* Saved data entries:
:::

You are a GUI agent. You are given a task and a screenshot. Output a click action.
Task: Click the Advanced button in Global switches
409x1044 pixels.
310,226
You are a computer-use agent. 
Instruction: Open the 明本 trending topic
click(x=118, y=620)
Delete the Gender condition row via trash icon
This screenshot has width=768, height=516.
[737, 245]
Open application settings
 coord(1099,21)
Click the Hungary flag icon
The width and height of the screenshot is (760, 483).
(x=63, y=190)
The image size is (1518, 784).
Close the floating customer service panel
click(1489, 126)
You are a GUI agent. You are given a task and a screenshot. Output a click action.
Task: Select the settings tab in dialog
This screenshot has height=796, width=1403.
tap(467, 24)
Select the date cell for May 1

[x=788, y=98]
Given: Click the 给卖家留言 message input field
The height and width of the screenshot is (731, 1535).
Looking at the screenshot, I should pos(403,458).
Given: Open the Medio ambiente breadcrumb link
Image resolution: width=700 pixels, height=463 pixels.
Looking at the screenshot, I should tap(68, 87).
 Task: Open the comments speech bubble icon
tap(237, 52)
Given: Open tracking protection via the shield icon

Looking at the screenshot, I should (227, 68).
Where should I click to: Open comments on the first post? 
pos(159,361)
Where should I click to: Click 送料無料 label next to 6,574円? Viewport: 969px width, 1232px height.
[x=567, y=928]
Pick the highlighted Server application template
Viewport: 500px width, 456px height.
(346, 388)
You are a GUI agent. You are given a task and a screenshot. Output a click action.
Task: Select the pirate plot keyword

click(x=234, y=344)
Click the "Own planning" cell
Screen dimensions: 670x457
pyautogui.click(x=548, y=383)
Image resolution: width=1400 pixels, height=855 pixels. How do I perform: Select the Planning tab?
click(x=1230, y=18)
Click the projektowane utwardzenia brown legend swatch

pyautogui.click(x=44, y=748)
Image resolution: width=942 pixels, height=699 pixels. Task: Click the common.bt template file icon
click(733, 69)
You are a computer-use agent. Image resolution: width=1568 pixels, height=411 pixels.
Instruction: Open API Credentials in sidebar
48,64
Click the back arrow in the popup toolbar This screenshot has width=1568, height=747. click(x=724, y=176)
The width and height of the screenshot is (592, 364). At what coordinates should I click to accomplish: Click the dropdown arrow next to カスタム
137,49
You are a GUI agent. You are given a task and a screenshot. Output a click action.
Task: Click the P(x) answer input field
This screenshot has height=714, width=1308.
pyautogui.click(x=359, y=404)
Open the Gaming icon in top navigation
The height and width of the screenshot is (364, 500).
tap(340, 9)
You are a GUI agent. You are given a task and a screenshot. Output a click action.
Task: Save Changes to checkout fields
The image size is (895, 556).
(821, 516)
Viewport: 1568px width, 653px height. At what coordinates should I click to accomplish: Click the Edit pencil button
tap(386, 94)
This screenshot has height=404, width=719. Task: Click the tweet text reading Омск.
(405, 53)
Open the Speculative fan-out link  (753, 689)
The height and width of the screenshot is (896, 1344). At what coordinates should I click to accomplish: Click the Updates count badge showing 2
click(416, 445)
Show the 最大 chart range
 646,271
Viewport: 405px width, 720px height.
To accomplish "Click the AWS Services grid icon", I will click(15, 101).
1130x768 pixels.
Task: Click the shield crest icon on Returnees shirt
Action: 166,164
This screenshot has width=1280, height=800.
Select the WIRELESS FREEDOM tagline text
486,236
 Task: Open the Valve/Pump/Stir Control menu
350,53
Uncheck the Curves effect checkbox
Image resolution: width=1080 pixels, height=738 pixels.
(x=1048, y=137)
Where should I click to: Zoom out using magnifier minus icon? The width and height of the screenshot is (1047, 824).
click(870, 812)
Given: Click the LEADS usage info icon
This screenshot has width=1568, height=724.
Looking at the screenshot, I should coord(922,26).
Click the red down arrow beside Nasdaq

:::

* Brief:
Each line of the data must come back exactly as written.

* Solved exercise:
You are a GUI agent. You are given a task and a screenshot. Output a click action.
Task: Click the Advanced button in Global switches
409x1044 pixels.
310,226
You are a computer-use agent. 
Instruction: Open the 明本 trending topic
click(x=118, y=620)
Delete the Gender condition row via trash icon
This screenshot has width=768, height=516.
[737, 245]
Open application settings
 coord(1099,21)
Click the Hungary flag icon
The width and height of the screenshot is (760, 483).
(x=63, y=190)
The image size is (1518, 784).
Close the floating customer service panel
click(1489, 126)
You are a GUI agent. You are given a task and a screenshot. Output a click action.
Task: Select the settings tab in dialog
This screenshot has height=796, width=1403.
tap(467, 24)
Select the date cell for May 1

[x=788, y=98]
Given: Click the 给卖家留言 message input field
The height and width of the screenshot is (731, 1535).
Looking at the screenshot, I should pos(403,458).
Given: Open the Medio ambiente breadcrumb link
Image resolution: width=700 pixels, height=463 pixels.
Looking at the screenshot, I should tap(68, 87).
 Task: Open the comments speech bubble icon
tap(237, 52)
Given: Open tracking protection via the shield icon

Looking at the screenshot, I should (227, 68).
Where should I click to: Open comments on the first post? 
pos(159,361)
Where should I click to: Click 送料無料 label next to 6,574円? Viewport: 969px width, 1232px height.
[x=567, y=928]
Pick the highlighted Server application template
Viewport: 500px width, 456px height.
(346, 388)
You are a GUI agent. You are given a task and a screenshot. Output a click action.
Task: Select the pirate plot keyword

click(x=234, y=344)
Click the "Own planning" cell
Screen dimensions: 670x457
pyautogui.click(x=548, y=383)
Image resolution: width=1400 pixels, height=855 pixels. How do I perform: Select the Planning tab?
click(x=1230, y=18)
Click the projektowane utwardzenia brown legend swatch

pyautogui.click(x=44, y=748)
Image resolution: width=942 pixels, height=699 pixels. Task: Click the common.bt template file icon
click(733, 69)
You are a computer-use agent. Image resolution: width=1568 pixels, height=411 pixels.
Instruction: Open API Credentials in sidebar
48,64
Click the back arrow in the popup toolbar This screenshot has width=1568, height=747. click(x=724, y=176)
The width and height of the screenshot is (592, 364). At what coordinates should I click to accomplish: Click the dropdown arrow next to カスタム
137,49
You are a GUI agent. You are given a task and a screenshot. Output a click action.
Task: Click the P(x) answer input field
This screenshot has height=714, width=1308.
pyautogui.click(x=359, y=404)
Open the Gaming icon in top navigation
The height and width of the screenshot is (364, 500).
tap(340, 9)
You are a GUI agent. You are given a task and a screenshot. Output a click action.
Task: Save Changes to checkout fields
The image size is (895, 556).
(821, 516)
Viewport: 1568px width, 653px height. At what coordinates should I click to accomplish: Click the Edit pencil button
tap(386, 94)
This screenshot has height=404, width=719. Task: Click the tweet text reading Омск.
(405, 53)
Open the Speculative fan-out link  (753, 689)
The height and width of the screenshot is (896, 1344). At what coordinates should I click to accomplish: Click the Updates count badge showing 2
click(416, 445)
Show the 最大 chart range
 646,271
Viewport: 405px width, 720px height.
To accomplish "Click the AWS Services grid icon", I will click(15, 101).
1130x768 pixels.
Task: Click the shield crest icon on Returnees shirt
Action: 166,164
This screenshot has width=1280, height=800.
Select the WIRELESS FREEDOM tagline text
486,236
 Task: Open the Valve/Pump/Stir Control menu
350,53
Uncheck the Curves effect checkbox
Image resolution: width=1080 pixels, height=738 pixels.
(x=1048, y=137)
Where should I click to: Zoom out using magnifier minus icon? The width and height of the screenshot is (1047, 824).
click(870, 812)
Given: Click the LEADS usage info icon
This screenshot has width=1568, height=724.
Looking at the screenshot, I should coord(922,26).
Click the red down arrow beside Nasdaq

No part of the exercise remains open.